Snapshot of traffic problems around 8:25 pm:
The California Department of Water Resources issued a sudden evacuation order shortly before 5 p.m. Sunday for residents near the Oroville Dam in northern California, warning that the dam’s emergency spillway would fail in the next 60 minutes.
The Oroville Dam is the highest in the nation.
An emergency alert issued on Facebook stated:
EMERGENCY EVACUATION ORDER ISSUED: Officials are anticipating a failure of the Auxiliary Spillway at Oroville Dam within the next 60 minutes. Residents of Oroville should evacuate in a northward direction, toward Chico. Other cities should follow the orders of their local law enforcement.
The emergency spillway, which is unpaved, was activated on Saturday morning to relieve the flow down the dam’s normal spillway, where a major hole appeared in recent days and began to widen. The height of the lake, once drained by drought and now swollen by recent rains and snow melt, had reached 901 feet above sea level when the emergency spillway was opened.
The dam impounds the 2nd largest man-made lake in California.
Officials feared a failure of the emergency spillway could cause huge amounts of water to flow into the Feather River, which runs through downtown Oroville, and other waterways. The result could be flooding and levee failures for miles south of the dam, depending on how much water is released.
The videos also showed lines of cars getting out out of downtown Oroville. An evacuation center was set up at the Silver Dollar Fairgrounds in Chico.
Diminished by years of drought conditions, the reservoir had become a symbol of the state’s worsening water crisis. But an unusually wet winter took the lake from nearly full to overflowing in less than a week.
At the same time, the nearly mile-long concrete spillway that the dam’s managers rely on to release excess water began to crumble, with erosion worsening as millions of gallons of water poured over it.

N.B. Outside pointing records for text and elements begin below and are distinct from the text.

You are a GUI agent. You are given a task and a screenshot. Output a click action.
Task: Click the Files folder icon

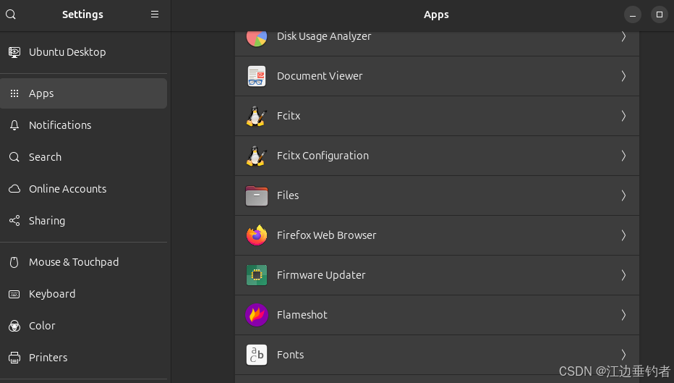257,195
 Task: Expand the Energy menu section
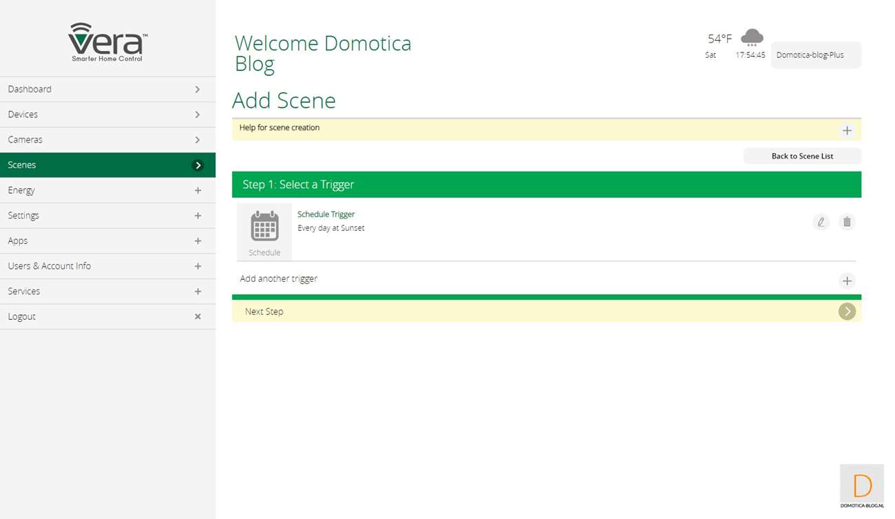click(x=198, y=190)

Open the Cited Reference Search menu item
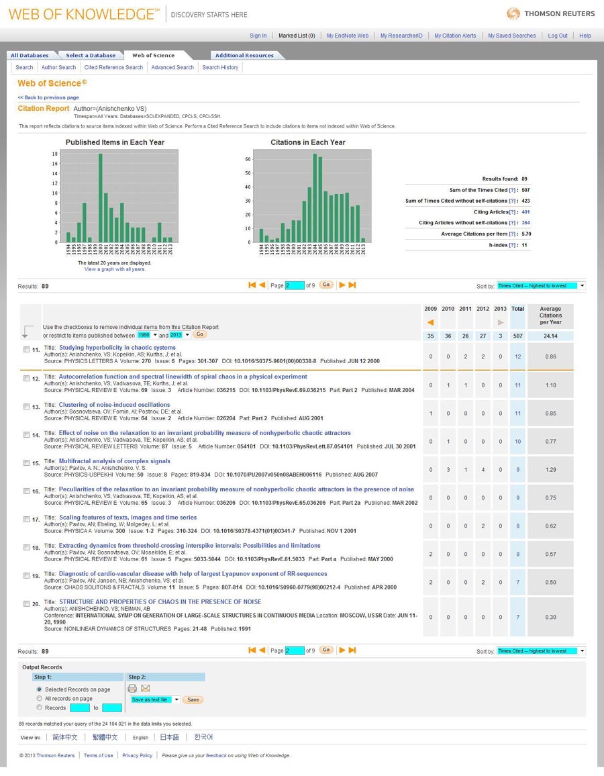coord(113,67)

It continued to rain. Realizing the lake might rise to a level that would trigger the use of an emergency spillway, state workers began clearing the area of trees and brush that could be sent hurtling downstream.
On Saturday morning, water began washing over the dam’s emergency spillway for the first time since it was completed in 1968. Photographs showed a torrent of water rushing downhill to join the Feather River.
… Officials emphasized that while erosion had carved a massive hole in the main spillway, the dam itself is structurally sound.
… residents of Oroville, a town of 16,000 people, should head north toward Chico and that other cities should follow orders from their local law enforcement agencies.
The emergency spillway partial failure was caused by just too much rain over too short a time, not by… Godzilla!